C’est toi qui me flattant d’une vengeance aisée,
M’as vingt fois en un jour à moi-même opposée :
Tantôt pour un enfant excitant mes remords,
Tantôt m’éblouissant de tes riches trésors,
Que j’ai craint de livrer aux flammes, au pillage.
Qu’il règne donc ce fils, ton soin et ton ouvrage ;
Et que pour signaler son empire nouveau,
On lui fasse en mon sein enfoncer le couteau !
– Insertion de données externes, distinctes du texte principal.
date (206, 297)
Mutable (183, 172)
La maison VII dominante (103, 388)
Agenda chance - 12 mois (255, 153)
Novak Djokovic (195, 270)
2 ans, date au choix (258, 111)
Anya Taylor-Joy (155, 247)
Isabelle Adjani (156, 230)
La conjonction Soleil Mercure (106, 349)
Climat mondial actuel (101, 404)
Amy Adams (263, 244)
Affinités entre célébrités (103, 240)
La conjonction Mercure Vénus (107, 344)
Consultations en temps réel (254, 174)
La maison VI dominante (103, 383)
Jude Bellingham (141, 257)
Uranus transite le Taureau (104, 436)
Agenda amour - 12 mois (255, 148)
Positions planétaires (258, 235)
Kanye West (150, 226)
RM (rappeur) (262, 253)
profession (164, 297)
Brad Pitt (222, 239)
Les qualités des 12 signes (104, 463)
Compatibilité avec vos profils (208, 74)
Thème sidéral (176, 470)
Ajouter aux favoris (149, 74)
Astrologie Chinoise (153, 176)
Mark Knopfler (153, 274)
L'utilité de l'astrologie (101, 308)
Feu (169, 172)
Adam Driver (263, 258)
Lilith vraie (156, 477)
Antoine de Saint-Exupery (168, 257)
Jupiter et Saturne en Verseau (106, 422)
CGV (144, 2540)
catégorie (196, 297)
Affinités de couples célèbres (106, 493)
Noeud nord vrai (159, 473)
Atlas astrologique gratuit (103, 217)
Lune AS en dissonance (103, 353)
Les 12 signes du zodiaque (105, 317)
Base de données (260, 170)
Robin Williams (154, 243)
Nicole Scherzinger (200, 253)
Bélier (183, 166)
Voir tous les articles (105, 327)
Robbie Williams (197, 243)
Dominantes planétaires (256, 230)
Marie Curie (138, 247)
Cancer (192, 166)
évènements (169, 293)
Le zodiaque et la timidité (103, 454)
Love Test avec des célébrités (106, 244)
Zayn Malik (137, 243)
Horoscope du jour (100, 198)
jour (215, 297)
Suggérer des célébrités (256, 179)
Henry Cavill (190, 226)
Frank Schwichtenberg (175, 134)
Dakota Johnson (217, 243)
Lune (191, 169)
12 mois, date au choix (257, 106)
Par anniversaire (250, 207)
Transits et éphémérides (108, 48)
Voici ce qu’en mourant lui souhaite sa mère :
Que dis-je, souhaiter ? je me flatte, j’espère
Qu’indocile à ton joug, fatigué de ta loi,
Fidèle au sang d’Achab, qu’il a reçu de moi,
Conforme à son aïeul, à son père semblable,
On verra de David l’héritier détestable
Abolir tes honneurs, profaner ton autel,
Et venger Athalie, Achab et Jézabel.

(Athalie sort, les lévites la suivent.)
JOAD.

Qu’à l’instant hors du temple elle soit emmenée,
Et que la sainteté n’en soit pas profanée.
Allez, sacrés vengeurs de vos princes meurtris,
De leur sang par sa mort faire cesser les cris.
Si quelque audacieux embrasse sa querelle,
Qu’à la fureur du glaive on le livre avec elle.